The Hellcat takes the redesigned Charger's love-it-or-hate-it, Coke-bottle look and adds just a bit more subtle attitude. Hellcat badges adorn the front fenders and you'll find SRT badging front and rear. The brakes are big, red Brembos--six-piston in the front and four in the rear, clamping 15.4" and 13.8" discs, respectively--that are shared with the run-of-the-mill Charger SRT. It takes a careful eye to spot the differences, making the Hellcat fairly discreet, all things considered.

Until you fire it up, that is.

Inside?
The LX cars long suffered from subpar interiors, but with the 2011 refresh, Chrysler started to rectify that. With the 2015 model year, more improvements came, and the Charger's interior now makes a compelling case for itself. The center stack is fitted around a multifunction touchscreen that sits above redundant audio and HVAC controls, making for easy access to all vehicle functions.

Unique to SRT and SRT Hellcat models is a full suite of vehicle dynamics controls allowing customized throttle, suspension, transmission and traction/stability control modes. A power toggle will even let you open up the waste gate on the Hellcat's supercharger and limit the engine output to a meager 500 horsepower (using the Hellcat's black key rather than its red key accomplishes the same thing).

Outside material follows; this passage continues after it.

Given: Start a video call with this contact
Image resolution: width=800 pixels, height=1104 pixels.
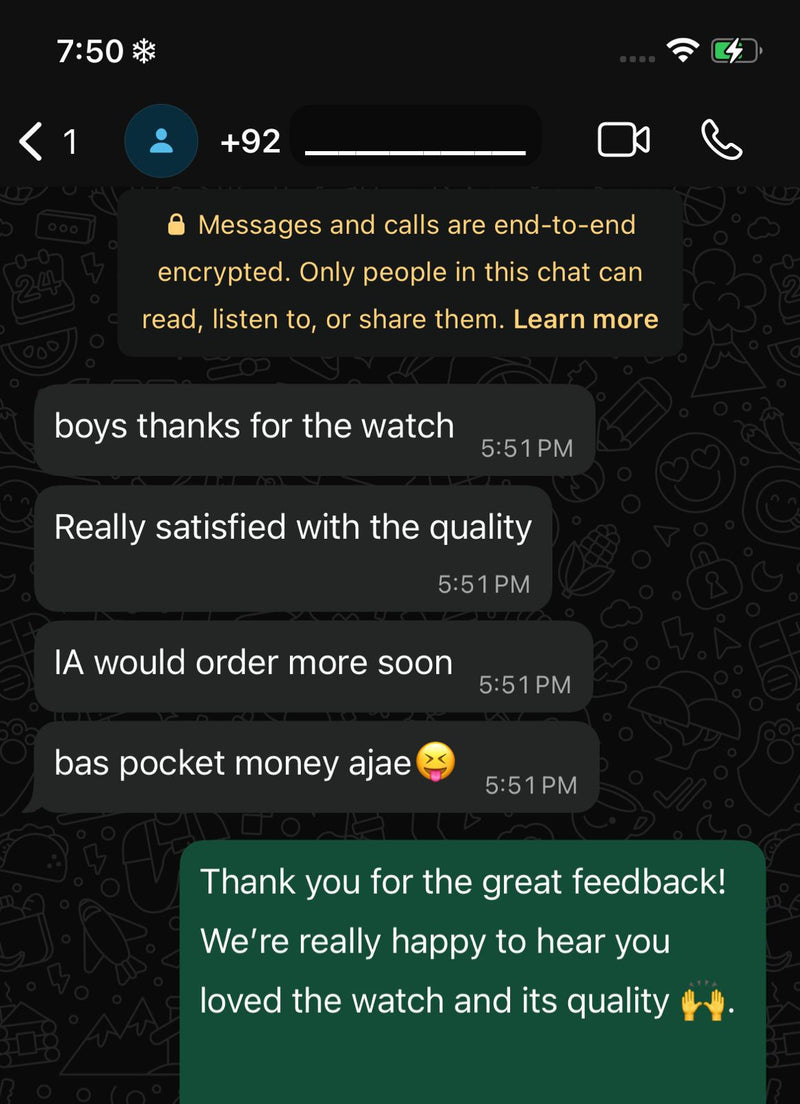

The display is mirrored in the gauge cluster, where the SRT apps will track your 0-60 and quarter mile times too.

"SRT" badging is prominent in the interior, found on the wheel, seats, drive mode button and several other locations both obvious and not. The seats are comfortable, but not too aggressively bolstered. They're unsuited to prolonged hot-lapping sessions, but it's unlikely that too many owners will be taking the 2 ?-ton Hellcat out on road courses. The slimmer and more athletic Challenger? Maybe, but you'll want a harness to keep you planted.

Does it go?
It all comes down to tires. When the Charger SRT Hellcat hooks up, it accelerates in a way that should erode the bedrock of simple physics. When it doesn't, it sheds more rubber than an entire fleet of 18-wheelers. Under the rear fenders, you'll find Pirelli P Zero "Three-Season" performance tires in 275/40ZR20. Those keeping score at home will note the same compound and size is found on the rear axle of the 435-horsepower, 3,700lb Mustang GT equipped with the performance package. The Hellcat's size and power are just too much for those poor Pirellis.

A reasonable argument can be made that the Hellcat benefits from being under-tired in the same way the Scion FR-S and Subaru BRZ do. The lower limits may prevent drivers from fully exploiting the Hellcat's power and track-ready suspension on the street, but on the flip side, they allow for a lot of ridiculous fun. Accelerate away from a stop with any steering angle and the Hellcat is a hair's breadth of throttle travel away from a tail-out tire roast.

The absence of grip means the Hellcat transitions seamlessly up and down either side of its slip-angle curve. There's no razor's edge, but rather a progressive, predictable fall-off in traction as you push the tires beyond their capabilities.

And despite its weight, the Charger SRT Hellcat takes to twisties rather well. Put the suspension in "sport" or "track" mode and the Hellcat hunkers down and tucks in. On an open track, the throttle can be used to help control the Hellcat's line, but that's an iffy proposition on a narrow back road. The Charger is a lot of car, and you don't want its tail swinging out of a lane that is barely wide enough to hold it to begin with.




Leftlane's bottom line

The Charger Hellcat is a magnificent, boisterous, charismatic, unnecessary and thoroughly unapologetic example of American automotive engineering. The LX platform may be showing its age, but it still makes for an appealing package. We'll take two.

2015 Dodge Charger SRT Hellcat, base price, $62,295; Harman Kardon Audio Group, $1,995; Power Sunroof, $1,195; Uconnect, $695; Summer Tires, $195; Gas Guzzler Tax, $1,700; Destination, $995.